Supplied data:
Segment Open

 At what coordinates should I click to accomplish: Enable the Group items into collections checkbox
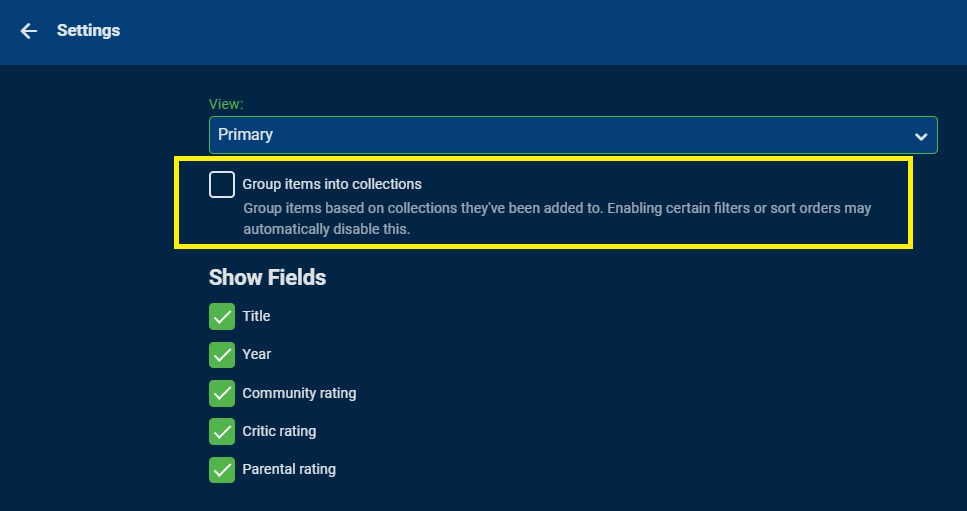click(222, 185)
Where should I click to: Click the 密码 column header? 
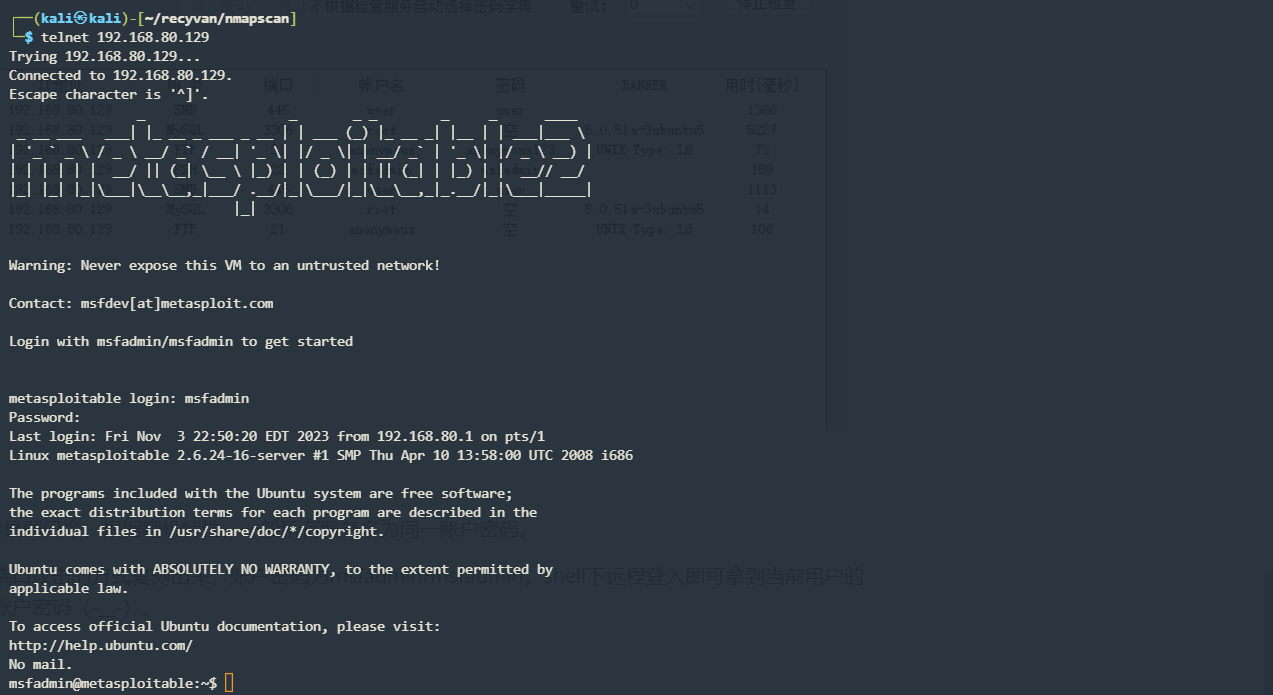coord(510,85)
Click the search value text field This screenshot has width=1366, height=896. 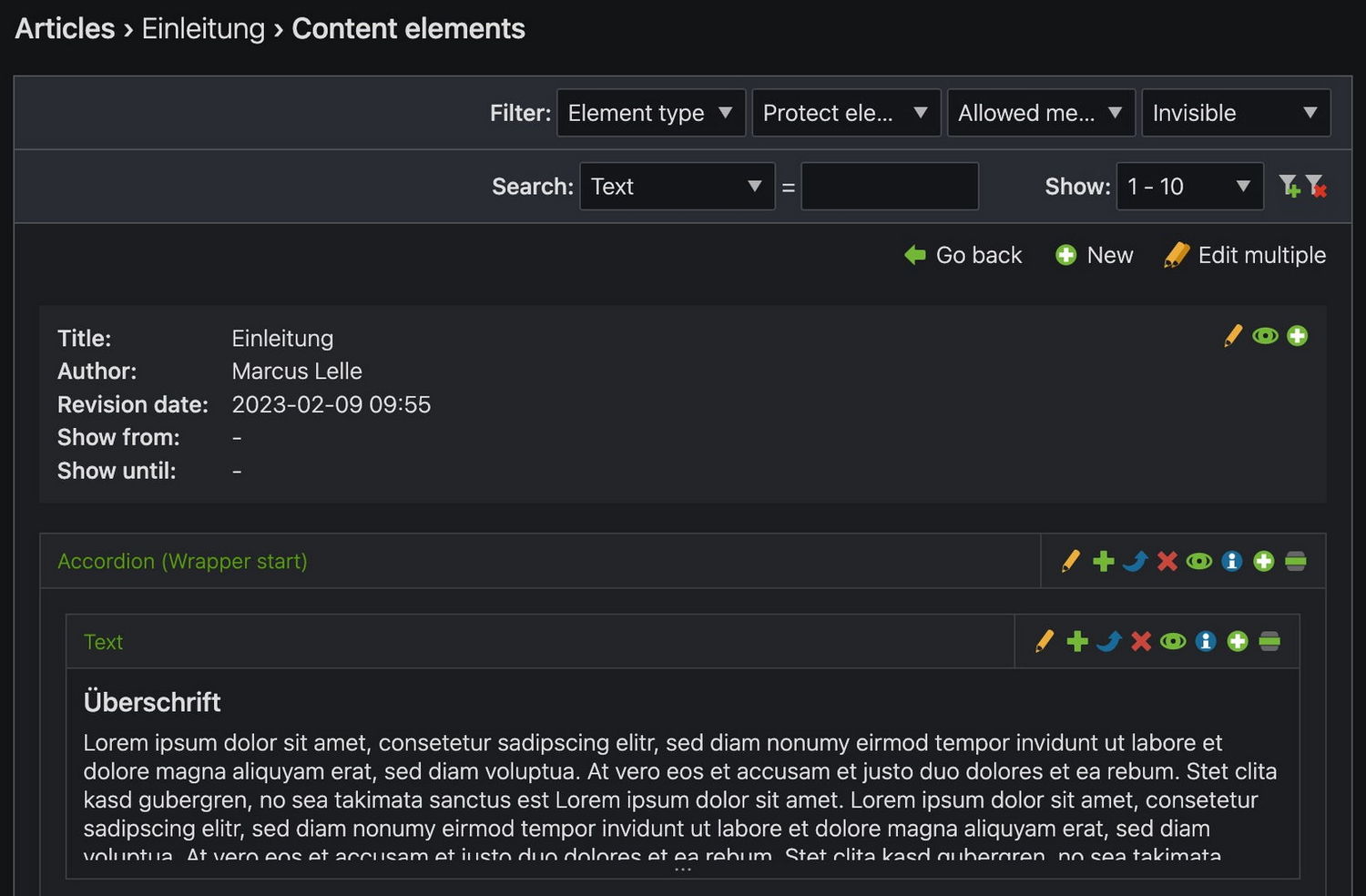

Segment Closed
Segment Open

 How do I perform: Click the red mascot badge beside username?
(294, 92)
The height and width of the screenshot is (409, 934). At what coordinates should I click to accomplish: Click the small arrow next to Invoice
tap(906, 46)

Segment Closed
Segment Open

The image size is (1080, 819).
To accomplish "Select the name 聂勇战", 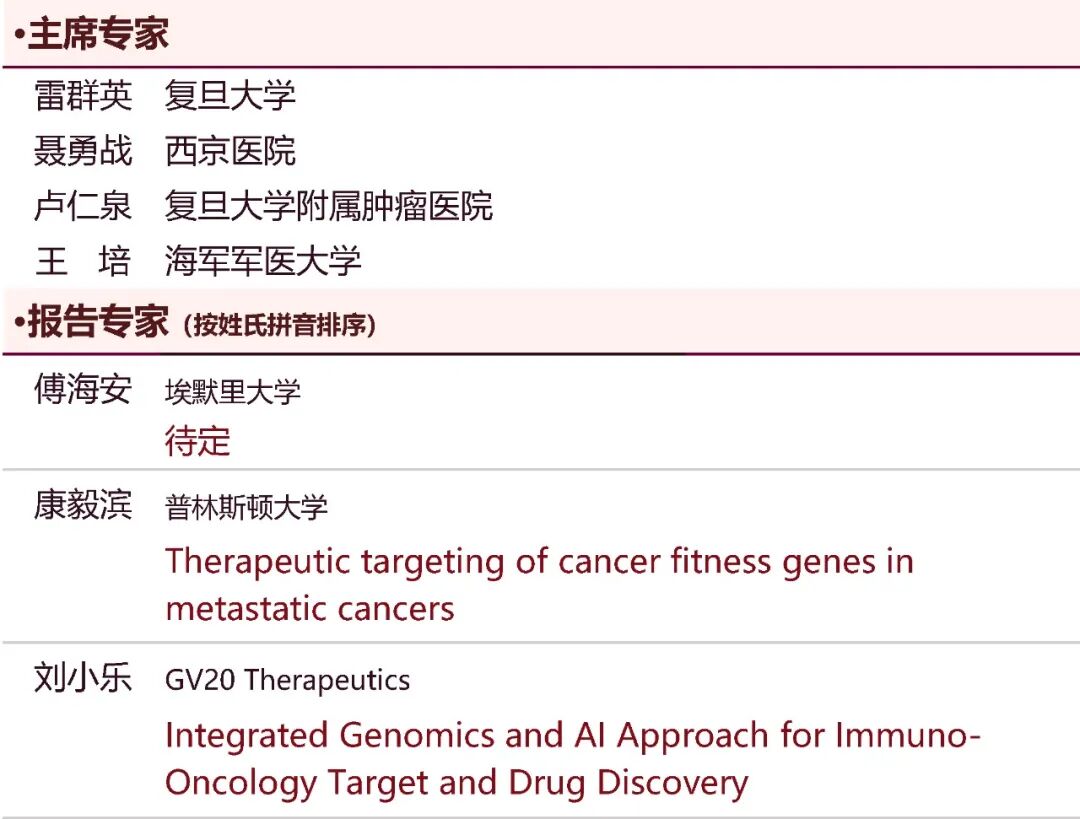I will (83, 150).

Segment Closed

Task description: Using the listing above, repeat word for word each line from the one with "Where should I" down to the one with "Click the search", both included. Omit all pictures.

Written solution:
Where should I click to: Click the 密码 column header? 
coord(510,85)
Click the search value text field This screenshot has width=1366, height=896. 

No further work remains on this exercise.